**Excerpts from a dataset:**
[Start of section]

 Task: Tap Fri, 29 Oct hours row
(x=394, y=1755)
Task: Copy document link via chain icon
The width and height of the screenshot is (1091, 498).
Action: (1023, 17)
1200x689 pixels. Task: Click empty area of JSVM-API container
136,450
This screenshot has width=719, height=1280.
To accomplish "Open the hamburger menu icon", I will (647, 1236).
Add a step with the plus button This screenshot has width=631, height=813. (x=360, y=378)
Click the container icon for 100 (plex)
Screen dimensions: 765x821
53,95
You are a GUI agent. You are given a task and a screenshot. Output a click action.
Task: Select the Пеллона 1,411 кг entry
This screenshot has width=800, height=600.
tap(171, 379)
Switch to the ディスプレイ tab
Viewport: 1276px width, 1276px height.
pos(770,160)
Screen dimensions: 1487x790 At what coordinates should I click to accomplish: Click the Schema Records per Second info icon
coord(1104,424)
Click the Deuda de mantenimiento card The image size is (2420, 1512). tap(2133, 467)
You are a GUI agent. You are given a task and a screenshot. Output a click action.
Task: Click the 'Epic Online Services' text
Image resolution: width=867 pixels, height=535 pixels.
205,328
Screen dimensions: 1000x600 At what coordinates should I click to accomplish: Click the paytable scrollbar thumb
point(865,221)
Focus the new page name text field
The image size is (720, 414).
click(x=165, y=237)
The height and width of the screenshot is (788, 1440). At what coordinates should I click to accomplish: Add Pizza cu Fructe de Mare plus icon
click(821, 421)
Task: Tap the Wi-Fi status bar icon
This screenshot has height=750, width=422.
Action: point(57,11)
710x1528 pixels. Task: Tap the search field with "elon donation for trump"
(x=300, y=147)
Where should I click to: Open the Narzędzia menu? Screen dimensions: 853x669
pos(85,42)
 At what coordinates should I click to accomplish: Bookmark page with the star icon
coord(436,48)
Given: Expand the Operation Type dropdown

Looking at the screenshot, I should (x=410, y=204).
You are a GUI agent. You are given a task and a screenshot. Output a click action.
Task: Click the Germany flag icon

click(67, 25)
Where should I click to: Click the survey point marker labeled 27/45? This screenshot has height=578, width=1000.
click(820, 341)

[End of section]

**Exercise goal:**
Please restate, word for word, the lines of the entries that run from the first line through the one holding "Click the container icon for 100 (plex)", and add nothing.

**Answer box:**
 Task: Tap Fri, 29 Oct hours row
(x=394, y=1755)
Task: Copy document link via chain icon
The width and height of the screenshot is (1091, 498).
Action: (1023, 17)
1200x689 pixels. Task: Click empty area of JSVM-API container
136,450
This screenshot has width=719, height=1280.
To accomplish "Open the hamburger menu icon", I will (647, 1236).
Add a step with the plus button This screenshot has width=631, height=813. (x=360, y=378)
Click the container icon for 100 (plex)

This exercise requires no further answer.